In Roman Corinth the desire to rise higher in social standing than others was exceptionally strong, and this cultural pressure had seeped into the church. In 1 Cor. 4:7, Paul unleashes some powerful questions. Ben Witherington puts the first question into this form: “What makes you think that you are so special that you should be judging God’s agents?”[3] After that crushing blow, the hammer strokes keep falling: “What do you have that you did not receive? And if you did receive it, why do you boast as though you did not?” (1 Cor. 4:7b). You will do yourself a great favor to reflect on those questions! The whole idea of God’s kindness toward us, his grace on our behalf, is that grace is an unexpected gift. God is kind to us in Christ because it pleases him to be so.

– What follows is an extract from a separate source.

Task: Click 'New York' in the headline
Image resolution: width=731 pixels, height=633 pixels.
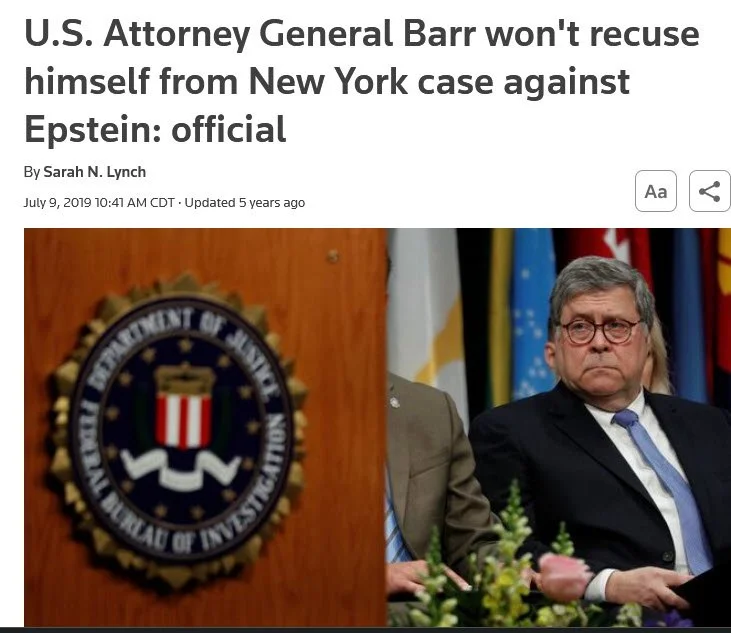Action: point(328,82)
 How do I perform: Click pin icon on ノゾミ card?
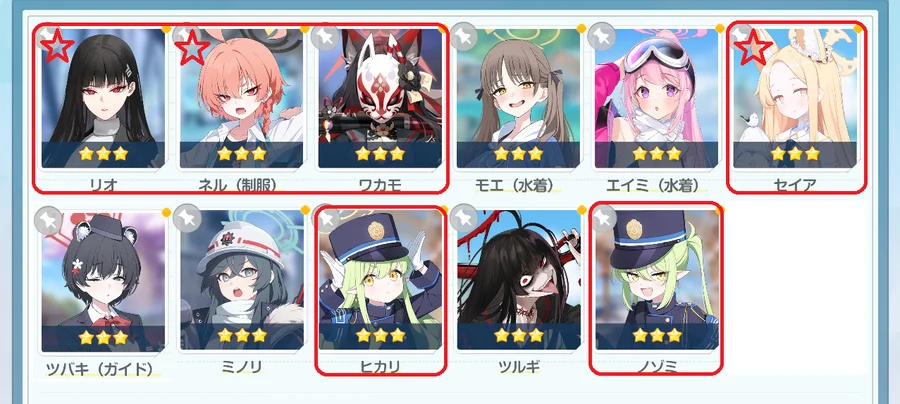[x=603, y=219]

You have probably realized that chapter 4 is full of irony and sarcasm to which Paul adds exaggeration in verse 8. Garland explains, “The Corinthians basic blunder is that they already see themselves as morally and spiritually perfected, without having to experience the bodily struggles which Paul sees as the sign of life in Christ.”[4] They imagine themselves to have done all that without Paul!

With tongue in cheek, Paul contrasts the spiritual kings in Corinth (verse 8) with God’s apostles who are led behind a Roman victory parade and have only the expectation of death (verse 9). While the Corinthians are — to their own perception — wise, strong and honored, God’s apostles are foolish, weak and dishonored (verse 10). The painful list of hardships listed in 1 Cor. 4:11-13 recounts all those things Paul and the other apostles have endured to preach Christ crucified to the alleged spiritual champions in Corinth’s divided factions.

In 1 Corinthians 4:13, Paul sums up his apostolic experience by saying, “We have become the scum of the earth and the scrapings from everyone’s shoes”[5] — right up to this moment of reputed Corinthian spiritual triumph.

Just one question stands: Which of these two groups, the spiritually triumphant Corinthian factions or the mistreated apostles, bears a greater resemblance to Jesus crucified on a Roman cross?

Copyright 2012 Barry Applewhite, Plano, Texas. All rights reserved worldwide. Derived from materials created for Christ Fellowship, McKinney, Texas. Used by permission.

 


[1] David E. Garland, 1 Corinthians, Baker Exegetical Commentary on the New Testament (Grand Rapids: Baker Academic, 2003) 133.

[2] Garland, 1 Corinthians, 136.

[3] Ben Witherington III, Conflict & Community in Corinth (Grand Rapids: Wm. B. Eerdmans Publishing Co., 1995) 141.

[4] Garland, 1 Corinthians, 138, citing D.W. Kuck.

[5] Anthony Thiselton, The First Epistle to the Corinthians, New International Greek Testament Commentary (Grand Rapids: William. B. Eerdmans publishing Company, 2000) 365.